◆ SUPPLIED ENTRIES
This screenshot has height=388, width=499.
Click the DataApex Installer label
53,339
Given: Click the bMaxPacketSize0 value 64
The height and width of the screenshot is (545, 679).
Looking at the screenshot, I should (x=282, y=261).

◆ WHAT THE TASK REQUIRES
Rewrite these rows with every "Click" changed to "Select", and leave everything else the same.

◆ CORRECT OUTPUT
This screenshot has height=388, width=499.
Select the DataApex Installer label
53,339
Given: Select the bMaxPacketSize0 value 64
The height and width of the screenshot is (545, 679).
Looking at the screenshot, I should (x=282, y=261).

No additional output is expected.